Mark Waugh worried about young Indians' hunger
Former Australia player turned commentator, Mark Waugh believes the formula for India to win ODI matches in Australia is to bat first.
Former Australia player turned commentator, Mark Waugh believes the formula for India to win ODI matches in Australia is to bat first. Waugh was asked if he thought that India will perform better in ODIs than in Tests to which Waugh replied, "I hope so. They started well in Melbourne but I don't know why they want to keep bowling first."
Waugh thought it was mind-boggling to bowl first with only two pace bowlers in their team. "Why don't they bat first? Batting is their strength and in Australia, it is easier to defend a total than chase it. Rather than playing a guessing game with the weather, India should back their batsmen to score runs and put Australia under pressure."
"I'm not sure what the stats are, but from my experience we set our game plan on batting first and choking the opposition with our fielding and bowling. India have fielders who can choke the Australians," he said on television.
Waugh was impressed with the fielding of Suresh Raina, Ravindra Jadeja, Rohit Sharma and Co but had mixed feelings whether the youngsters will succeed in Test matches. "Firstly, the Indian selectors need to give them go. After that, one wonders if they are good enough after batting on such flat wickets in India. They have to improve their pitches, the likes of Raina, Rohit are decent batsmen but on those wickets most people will score runs."
The other doubt Waugh had about the young cricketers was their hunger to succeed after getting healthy pay cheques in the Indian Premier League (IPL). Waugh compared getting a contract in the IPL to winning a lotto at a young age. "If you get a large sum of money when you are 20 or 21 there is no doubt it will affect your dedication."
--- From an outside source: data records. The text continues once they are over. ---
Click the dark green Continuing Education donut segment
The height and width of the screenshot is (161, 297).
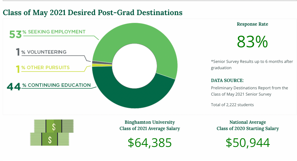point(131,96)
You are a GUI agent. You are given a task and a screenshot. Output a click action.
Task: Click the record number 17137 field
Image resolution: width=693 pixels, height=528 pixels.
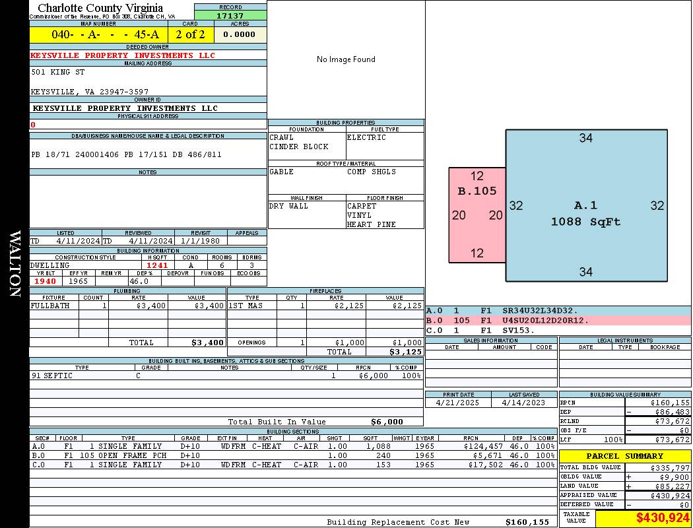coord(230,15)
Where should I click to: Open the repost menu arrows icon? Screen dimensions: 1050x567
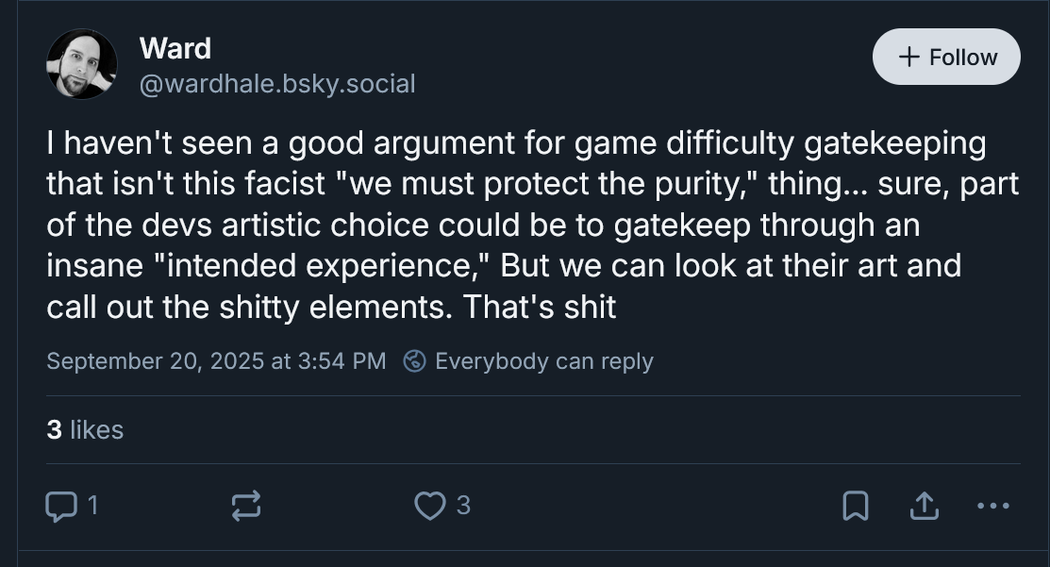click(x=245, y=507)
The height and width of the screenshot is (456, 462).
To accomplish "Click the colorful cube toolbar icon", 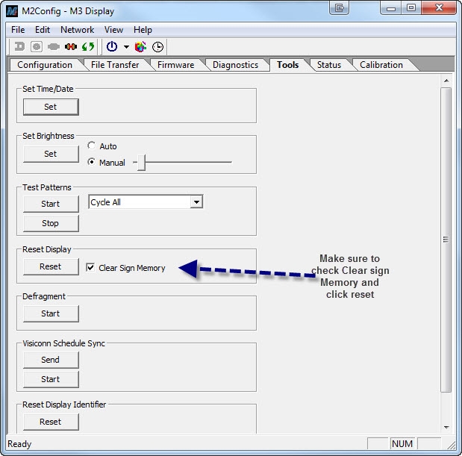I will 142,46.
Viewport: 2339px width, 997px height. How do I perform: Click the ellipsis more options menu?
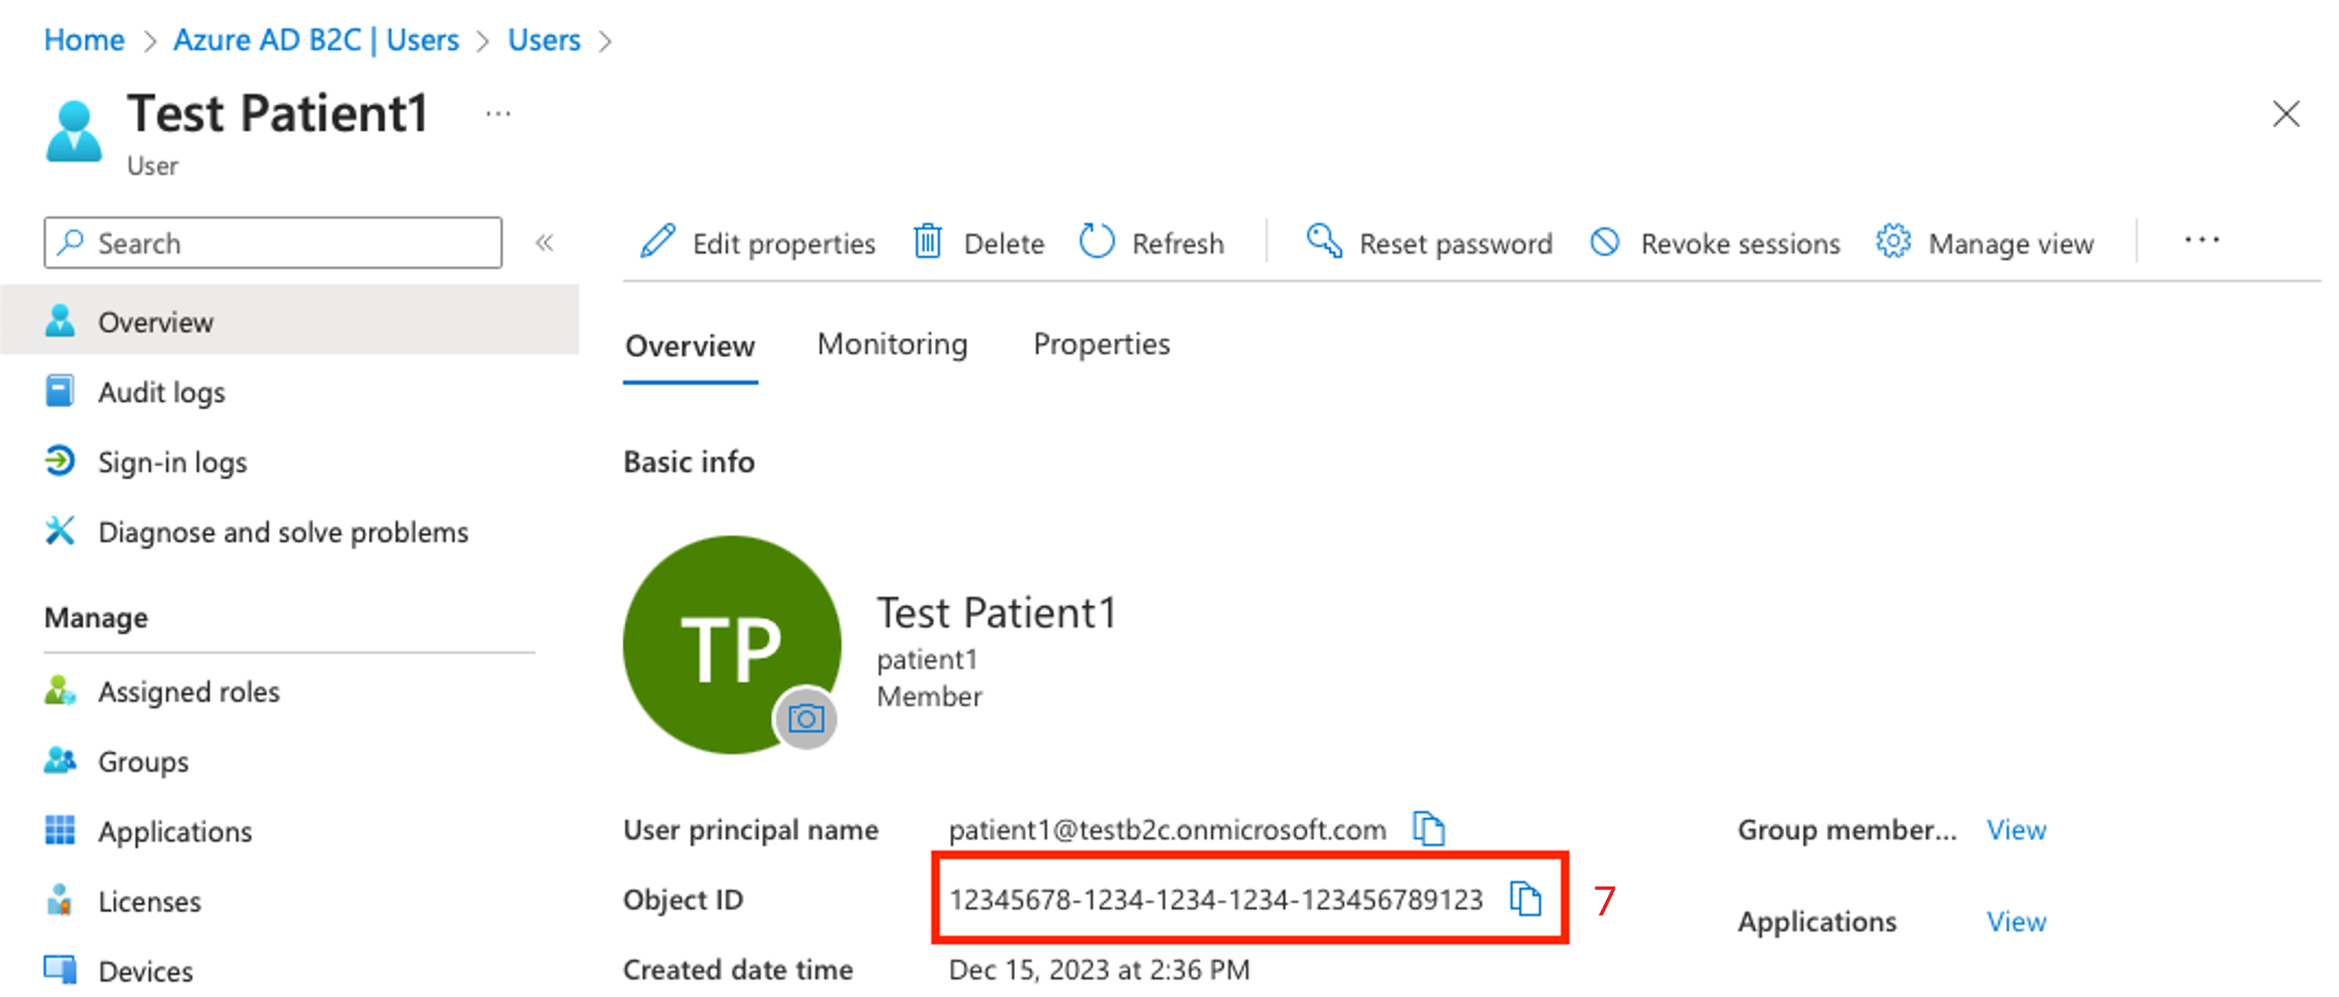(x=2202, y=242)
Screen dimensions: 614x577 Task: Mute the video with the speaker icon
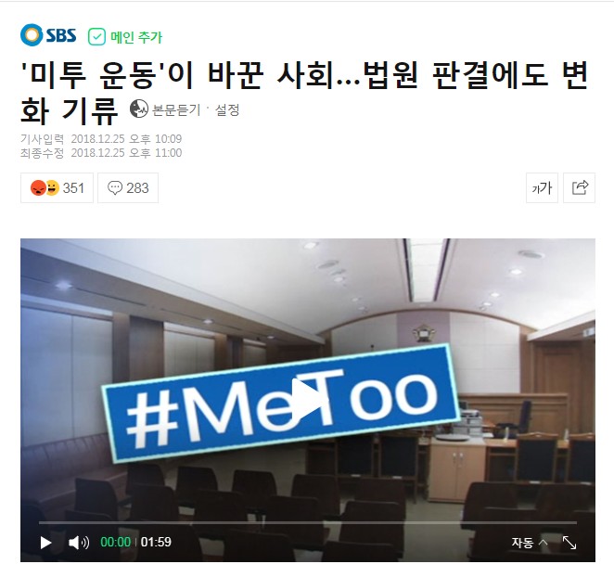pyautogui.click(x=79, y=543)
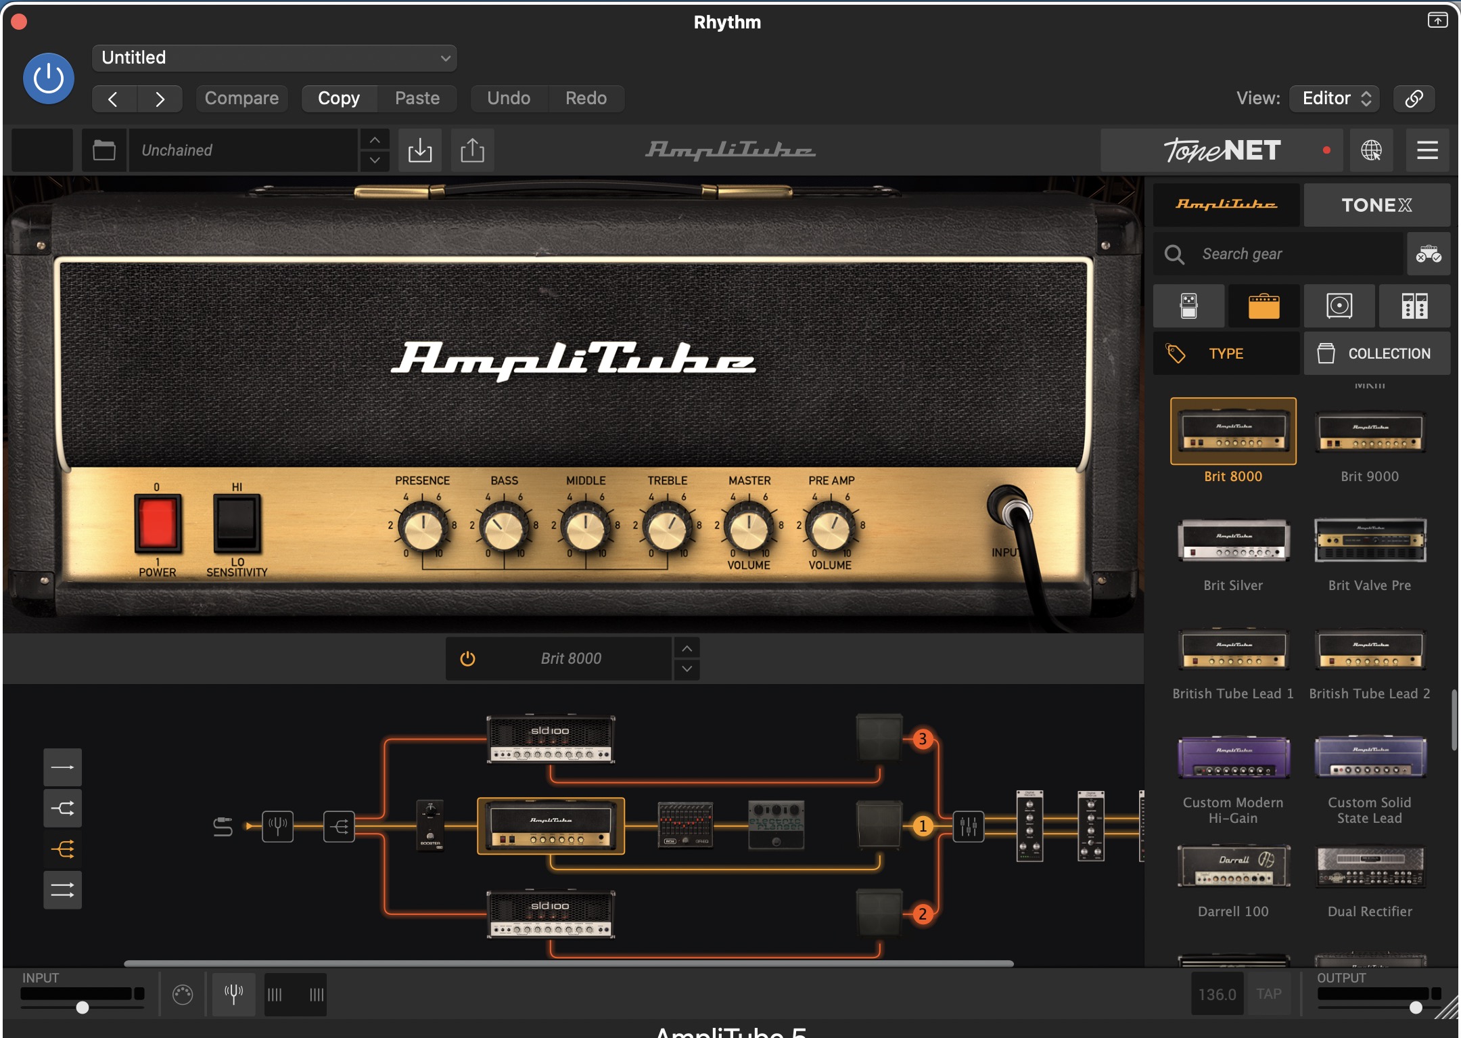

The Fox Sports commentator said the performance of India in the ODI series could influence the future of ODI cricket in Australia. He believed if Australia dominate every match against India and Sri Lanka, the interest in ODI will reduce significantly. "If you take, a look there were around 60,000 spectators for the Twenty20 and half of that for the ODI in Melbourne, so the game is in decline. Ideally, it should be a five-ODI series than a tri-series which will drag on, especially if Australia dominate."